Prometheus connector
Zipstack Cloud features a powerful SQL querying engine on top of many types of connectors, including those from Trino, some custom connectors and connectors from the open source Airbyte project. The underlying native connectors are Trino's connectors. Additionally, some parts of the documentation for these connectors have been adapted from the connector documentation found in Trino's open source project.
The Prometheus connector allows reading Prometheus metrics as tables in Trino.
The mechanism for querying Prometheus is to use the Prometheus HTTP API.
Specifically, all queries are resolved to Prometheus Instant queries
with a form like:
http://localhost:9090/api/v1/query?query=up%5B21d%5D&time=1568229904.000.
In this case the up metric is taken from the Trino query table name,
21d is the duration of the query. The Prometheus time value
corresponds to the timestamp field. Trino queries are translated from
their use of the timestamp field to a duration and time value as
needed. Trino splits are generated by dividing the query range into
attempted equal chunks.
Requirements
To query Prometheus, you need:
Network access from Zipstack Cloud to the Prometheus server. The default port is 9090.
Prometheus version 2.15.1 or later.
Configuration
Create a data source with the following minimum configuration.
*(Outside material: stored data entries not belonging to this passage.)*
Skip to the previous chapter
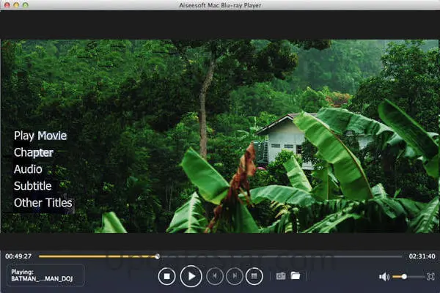 click(x=214, y=276)
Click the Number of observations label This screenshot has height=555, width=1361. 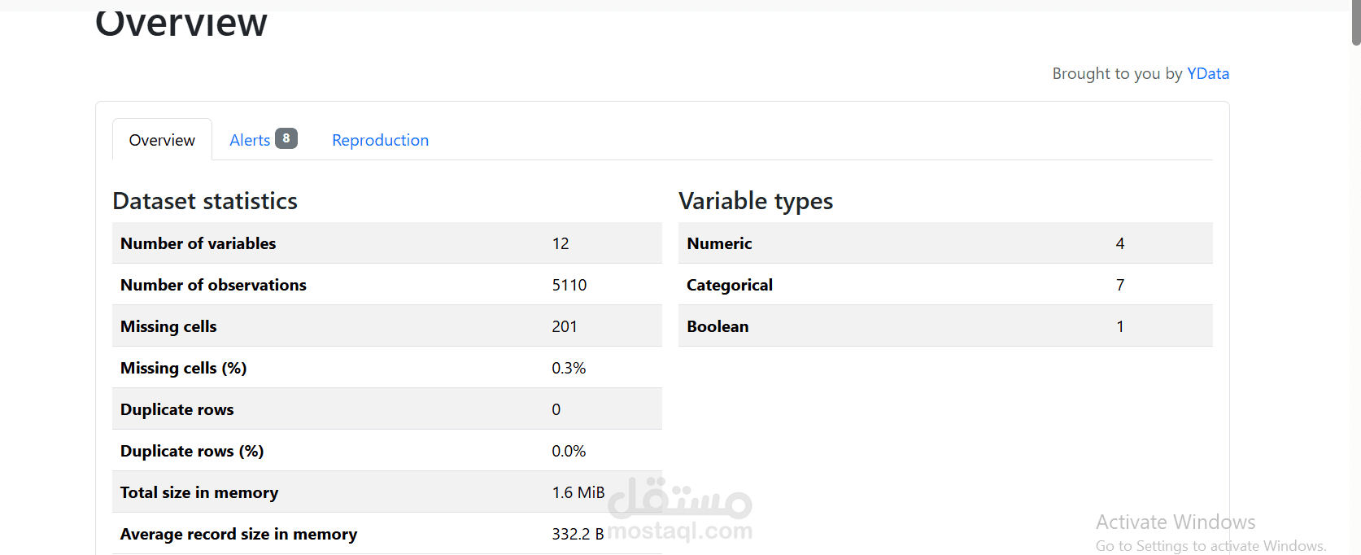pyautogui.click(x=213, y=285)
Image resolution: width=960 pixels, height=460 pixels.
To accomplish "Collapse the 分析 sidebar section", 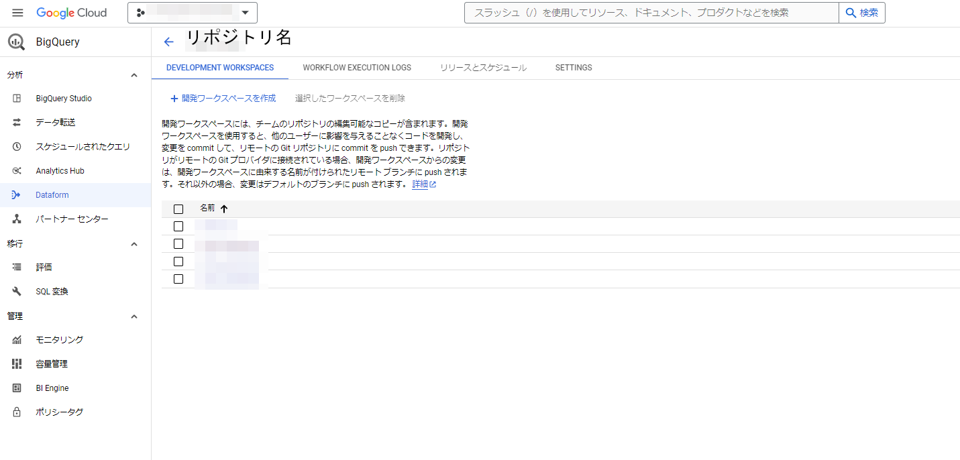I will [x=134, y=74].
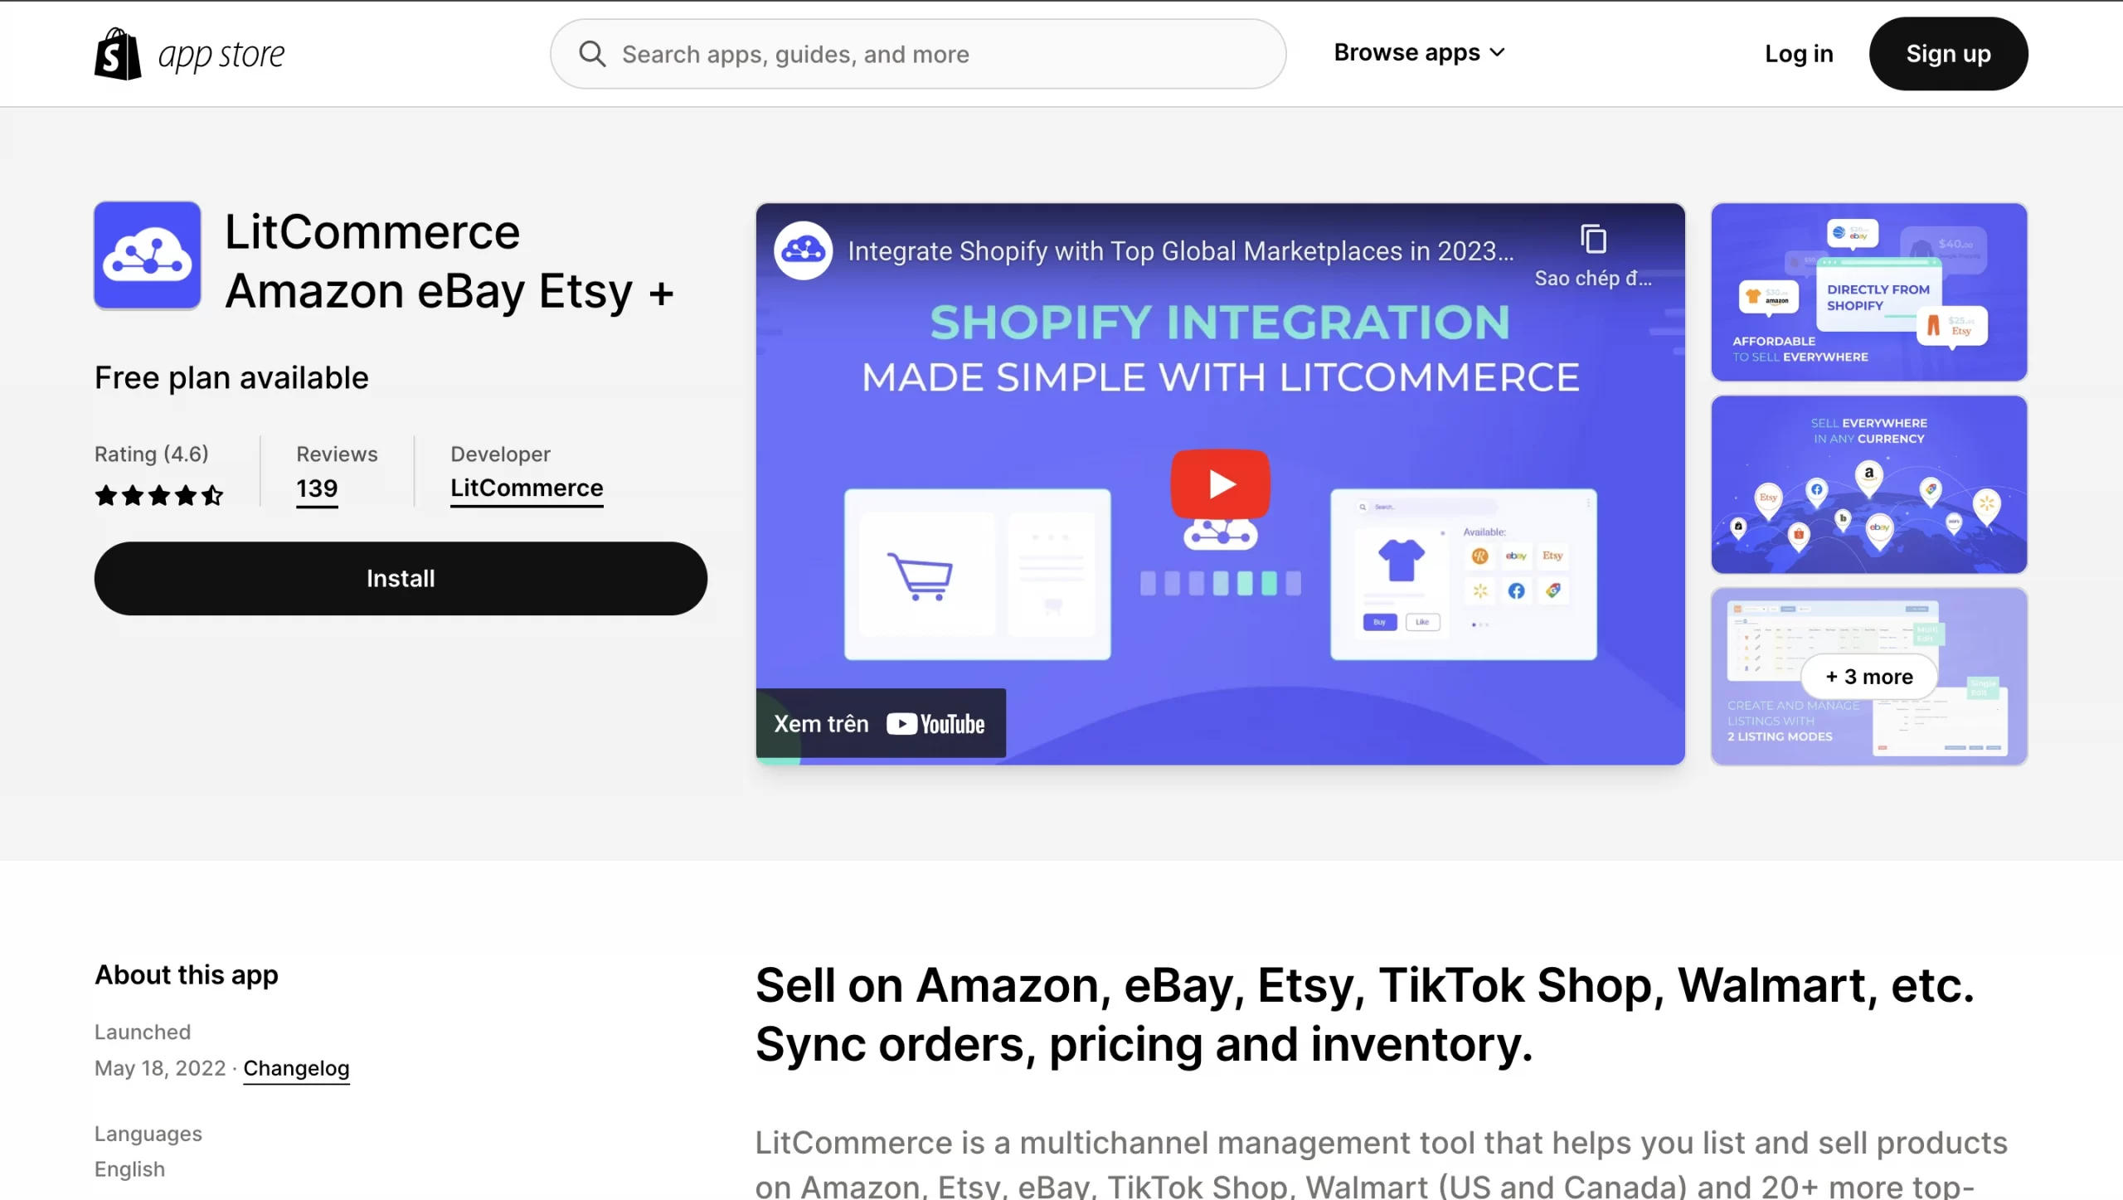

Replacr the properties as appropriate:
prometheus.uri=http://localhost:9090
prometheus.query.chunk.size.duration=1d
prometheus.max.query.range.duration=21d
prometheus.cache.ttl=30s
prometheus.bearer.token.file=/path/to/bearer/token/file
prometheus.read-timeout=10s
Configuration properties
The following configuration properties are available:
| Property name | Description |
|---|---|
prometheus.uri | Where to find Prometheus coordinator host |
prometheus.query.chunk.size.duration | The duration of each query to Prometheus |
prometheus.max.query.range.duration | Width of overall query to Prometheus, will be divided into query-chunk-size-duration queries |
prometheus.cache.ttl | How long values from this config file are cached |
prometheus.auth.user | Username for basic authentication |
prometheus.auth.password | Password for basic authentication |
prometheus.bearer.token.file | File holding bearer token if needed for access to Prometheus |
prometheus.read-timeout | How much time a query to Prometheus has before timing out |
prometheus.case-insensitive-name-matching | Match Prometheus metric names case insensitively. Defaults to false |
Not exhausting your Trino available heap
The prometheus.query.chunk.size.duration and
prometheus.max.query.range.duration are values to protect Trino from
too much data coming back from Prometheus. The
prometheus.max.query.range.duration is the item of particular
interest.
On a Prometheus instance that has been running for awhile and depending
on data retention settings, 21d might be far too much. Perhaps 1h
might be a more reasonable setting. In the case of 1h it might be then
useful to set prometheus.query.chunk.size.duration to 10m, dividing
the query window into 6 queries each of which can be handled in a Trino
split.
Primarily query issuers can limit the amount of data returned by
Prometheus by taking advantage of WHERE clause limits on timestamp,
setting an upper bound and lower bound that define a relatively small
window. For example:
SELECT * FROM example.default.up WHERE timestamp > (NOW() - INTERVAL '10' second);
If the query does not include a WHERE clause limit, these config settings are meant to protect against an unlimited query.
Bearer token authentication
Prometheus can be setup to require a Authorization header with every
query. The value in prometheus.bearer.token.file allows for a bearer
token to be read from the configured file. This file is optional and not
required unless your Prometheus setup requires it.
Type mapping
Because Trino and Prometheus each support types that the other does not,
this connector modifies some types <type-mapping-overview> when
reading data.
The connector returns fixed columns that have a defined mapping to Trino types according to the following table:
| Prometheus column | Trino type |
|---|---|
labels | MAP(VARCHAR,VARCHAR) |
timestamp | TIMESTAMP(3) WITH TIMEZONE |
value | DOUBLE |
No other types are supported.
The following example query result shows how the Prometheus up metric
is represented in Trino:
SELECT * FROM example.default.up;
labels | timestamp | value
--------------------------------------------------------+--------------------------------+-------
{instance=localhost:9090, job=prometheus, __name__=up} | 2022-09-01 06:18:54.481 +09:00 | 1.0
{instance=localhost:9090, job=prometheus, __name__=up} | 2022-09-01 06:19:09.446 +09:00 | 1.0
(2 rows)
SQL support
The connector provides globally available <sql-globally-available> and
read operation <sql-read-operations> statements to access data and
metadata in Prometheus.